Despite its clear importance to the epidemiology of influenza, the process by which human influenza viruses travel from one individual to another is not well understood. Prior to the zoonotic outbreak of H5N1 influenza viruses in Southeast Asia, it was generally assumed that if an influenza virus could productively infect a given host species, that virus would also transmit among individuals of that species. The lack of transmission of H5N1 influenza viruses among humans and other mammals has shown that, on the contrary, viral growth is not the only prerequisite for transmission. Research over the past six years has revealed that viral, host and environmental factors each play a role in determining the efficiency with which an influenza virus transmits. We previously showed, for example, that ambient conditions of humidity and temperature have a strong impact on the efficiency of transmission, that host-specific adaptive changes in the viral polymerase can alter transmission efficiency, and that host immunity resulting from either vaccination or natural infection limits transmission to varying degrees. Despite such progress, an in-depth understanding of transmission remains a high priority in the influenza field. Going forward, my research will focus on the viral traits which allow transmission to proceed in guinea pigs, a mammalian model system which we have demonstrated to reflect humans well in terms of influenza virus transmissibility.
Jessica Trost, BS
Jessica Trost received her BS in Biology from the University of Wisconsin-Madison in 2007. After graduation, she pursued work in pediatric respiratory virus research and clinical diagnostic development at the Medical College of Wisconsin. Following the 2009 influenza pandemic, and inspired by the importance of preparedness, she applied and was awarded the APHL/CDC Emerging Infectious Disease (EID) fellowship at CDC and joined the Influenza Division. At CDC, her work included detecting and evaluating potentially broadly neutralizing antibodies in influenza, vaccine strain selection, and the first evidence of influenza infection in sea otters. Her current research at Emory University as a student in the Microbiology and Molecular Genetics (MMG) program in Dr.
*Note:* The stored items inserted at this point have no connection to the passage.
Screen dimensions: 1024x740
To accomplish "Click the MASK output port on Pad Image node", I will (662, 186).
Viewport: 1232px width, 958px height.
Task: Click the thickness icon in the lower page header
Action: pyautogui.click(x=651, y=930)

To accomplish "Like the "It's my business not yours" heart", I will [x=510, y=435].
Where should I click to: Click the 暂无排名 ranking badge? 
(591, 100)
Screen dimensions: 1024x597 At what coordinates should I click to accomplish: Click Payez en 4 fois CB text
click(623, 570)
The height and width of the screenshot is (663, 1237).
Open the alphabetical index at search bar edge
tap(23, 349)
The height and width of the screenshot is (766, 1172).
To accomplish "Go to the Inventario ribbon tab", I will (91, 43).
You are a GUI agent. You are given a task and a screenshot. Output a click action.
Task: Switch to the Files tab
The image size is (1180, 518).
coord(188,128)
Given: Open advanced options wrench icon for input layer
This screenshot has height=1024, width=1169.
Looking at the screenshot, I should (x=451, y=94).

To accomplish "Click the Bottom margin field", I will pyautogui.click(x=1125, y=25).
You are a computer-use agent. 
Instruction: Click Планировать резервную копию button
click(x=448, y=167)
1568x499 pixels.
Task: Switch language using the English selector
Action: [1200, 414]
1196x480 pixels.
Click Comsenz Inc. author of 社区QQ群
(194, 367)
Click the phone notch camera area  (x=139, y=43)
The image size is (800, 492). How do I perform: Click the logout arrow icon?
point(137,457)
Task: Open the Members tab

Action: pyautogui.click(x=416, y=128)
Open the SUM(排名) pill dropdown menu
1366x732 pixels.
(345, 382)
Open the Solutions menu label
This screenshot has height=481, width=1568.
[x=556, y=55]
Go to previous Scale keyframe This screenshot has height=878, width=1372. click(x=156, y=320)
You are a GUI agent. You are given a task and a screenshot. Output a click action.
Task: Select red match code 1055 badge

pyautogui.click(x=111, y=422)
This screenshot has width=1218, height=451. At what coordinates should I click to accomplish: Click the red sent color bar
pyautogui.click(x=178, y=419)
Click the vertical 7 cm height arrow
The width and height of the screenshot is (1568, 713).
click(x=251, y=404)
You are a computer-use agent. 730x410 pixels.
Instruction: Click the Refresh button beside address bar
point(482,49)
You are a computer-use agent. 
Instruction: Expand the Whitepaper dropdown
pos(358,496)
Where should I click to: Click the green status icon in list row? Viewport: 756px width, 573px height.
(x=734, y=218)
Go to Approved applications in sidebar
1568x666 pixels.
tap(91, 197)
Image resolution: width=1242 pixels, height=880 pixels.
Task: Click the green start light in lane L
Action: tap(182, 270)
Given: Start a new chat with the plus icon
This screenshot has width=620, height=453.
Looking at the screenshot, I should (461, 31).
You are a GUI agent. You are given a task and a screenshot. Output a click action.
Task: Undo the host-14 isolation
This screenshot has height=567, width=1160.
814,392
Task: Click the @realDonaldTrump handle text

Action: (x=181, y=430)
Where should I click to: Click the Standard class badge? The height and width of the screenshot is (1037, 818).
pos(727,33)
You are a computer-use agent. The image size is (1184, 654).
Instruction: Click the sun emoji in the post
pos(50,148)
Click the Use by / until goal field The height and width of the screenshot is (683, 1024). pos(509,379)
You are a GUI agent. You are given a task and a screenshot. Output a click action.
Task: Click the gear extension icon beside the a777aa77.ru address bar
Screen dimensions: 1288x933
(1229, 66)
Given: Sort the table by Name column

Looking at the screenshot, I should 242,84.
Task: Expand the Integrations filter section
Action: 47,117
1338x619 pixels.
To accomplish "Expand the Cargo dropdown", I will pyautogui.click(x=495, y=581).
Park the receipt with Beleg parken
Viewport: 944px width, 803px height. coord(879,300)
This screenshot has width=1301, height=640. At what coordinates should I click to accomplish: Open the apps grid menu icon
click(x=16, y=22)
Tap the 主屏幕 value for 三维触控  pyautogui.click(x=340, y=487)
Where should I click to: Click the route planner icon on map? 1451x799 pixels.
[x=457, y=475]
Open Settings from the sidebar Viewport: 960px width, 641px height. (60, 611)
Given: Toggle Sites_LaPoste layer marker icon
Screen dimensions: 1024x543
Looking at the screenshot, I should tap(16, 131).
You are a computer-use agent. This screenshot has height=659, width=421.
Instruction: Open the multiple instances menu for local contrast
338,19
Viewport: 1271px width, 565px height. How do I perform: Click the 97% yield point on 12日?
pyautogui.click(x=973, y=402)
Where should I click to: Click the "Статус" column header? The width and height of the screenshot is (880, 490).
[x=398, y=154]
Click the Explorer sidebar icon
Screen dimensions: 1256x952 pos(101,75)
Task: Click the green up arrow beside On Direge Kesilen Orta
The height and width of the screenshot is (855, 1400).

David Steinhauer’s lab focuses on understanding the relationship and balance of the two major surface glycoproteins of influenza, HA and NA. Her aim is to understand the impact of these two proteins in the reassortment and emergence of novel and pandemic influenza viruses from natural avian reservoirs. With the support of the Antimicrobial Resistance and Therapeutic Discovery Training Program, she hopes to evaluate the potential for novel influenza subtypes to emerge in naive human populations, or reassort with current influenza strains in humans, to highlight and improve vaccine and antiviral targets in advance of emerging epidemics and pandemics.
David Steinhauer, PhD
The Steinhauer laboratory is primarily interested in influenza virus entry into host cells and the role of the hemagglutinin glycoprotein (HA) in this process. The work has a strong focus on the structure-function relationships of HA with regard to its receptor binding and membrane fusion properties. The work combines protein structure analysis and molecular virology techniques to address specific questions on how influenza viruses attach to cells, deliver their genomes, assemble at the end of the replication cycle, and evolve to evade host immune responses and the action of antiviral drugs. We are also attempting to exploit our knowledge of high resolution HA structures to design novel vaccines for influenza, and for other pathogens using influenza as a vector.